§ IL TUO OBIETTIVO:
Aggiorna i record dall'inizio fino alla riga che contiene "The width and", inclusa, sostituendo "templates" con "layouts" e lasciando tutto il resto invariato. Riporta solo queste righe, senza le immagini.
== == ==
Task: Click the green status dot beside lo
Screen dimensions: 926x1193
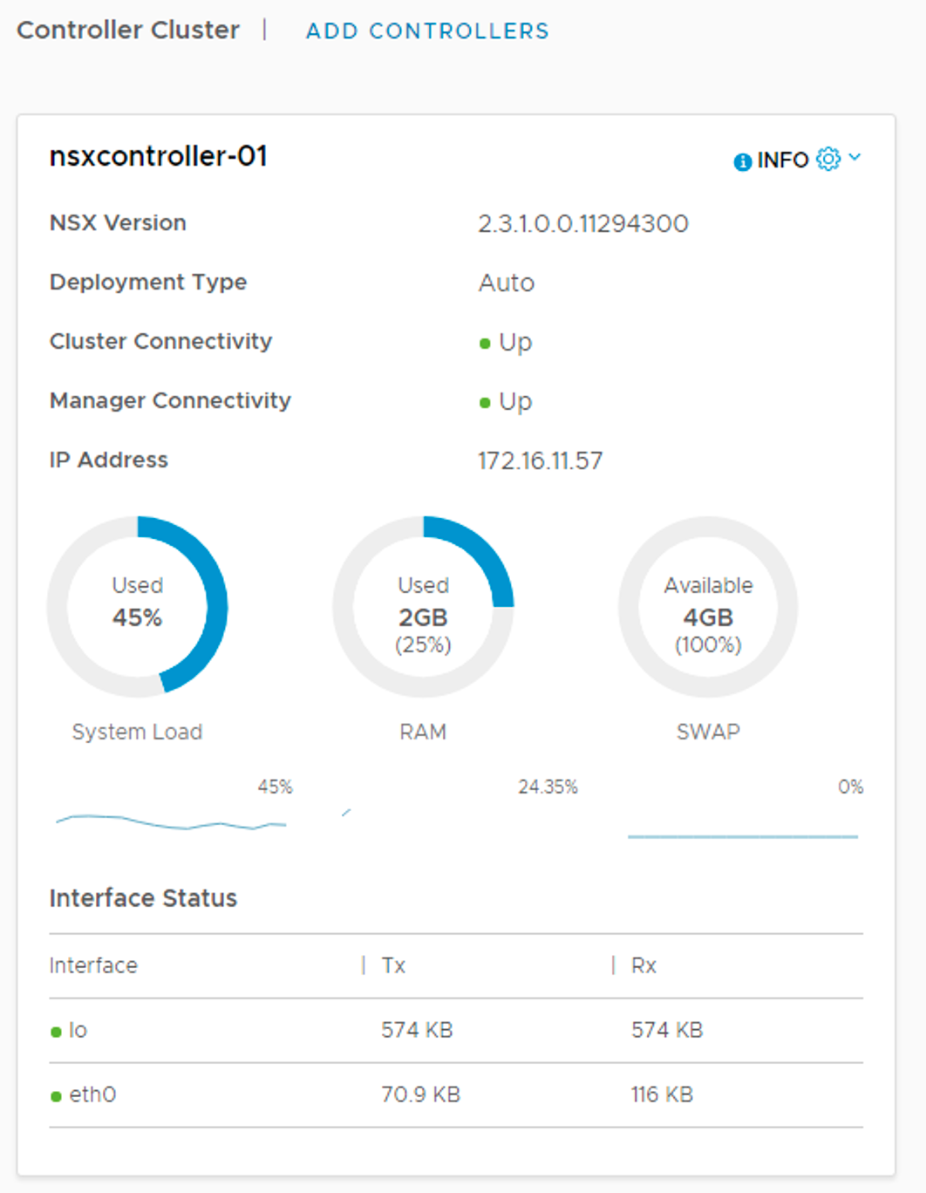Action: pyautogui.click(x=56, y=1032)
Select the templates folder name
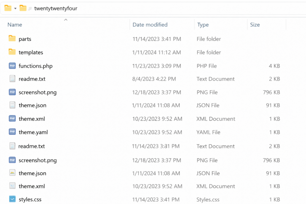The width and height of the screenshot is (306, 204). coord(31,53)
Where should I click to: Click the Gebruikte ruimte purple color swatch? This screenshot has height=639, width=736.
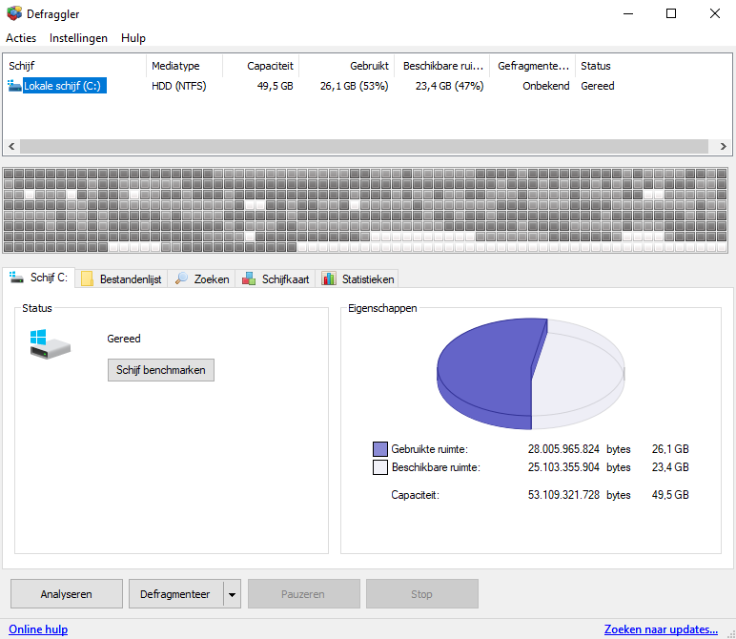click(380, 448)
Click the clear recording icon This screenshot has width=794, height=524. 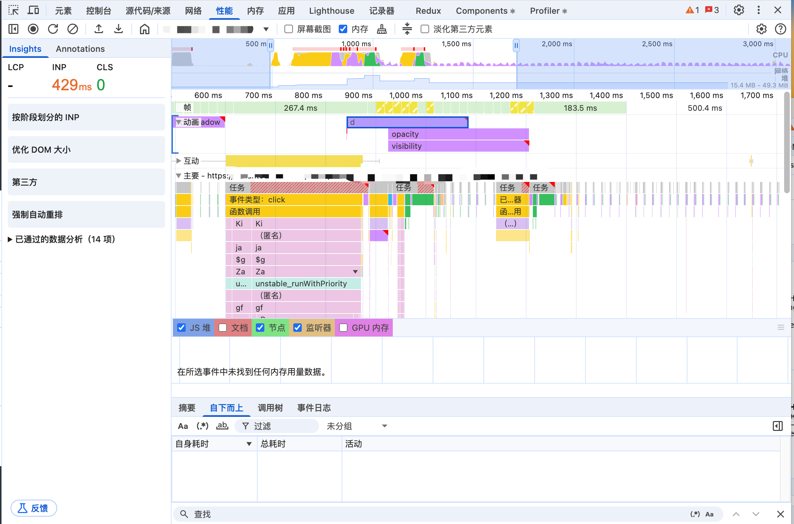pos(73,29)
== == ==
§ RISPOSTA AL COMPITO:
Task: Click the green status dot beside lo
Screen dimensions: 926x1193
Action: pyautogui.click(x=56, y=1032)
Select the layouts folder name
The width and height of the screenshot is (306, 204). coord(31,53)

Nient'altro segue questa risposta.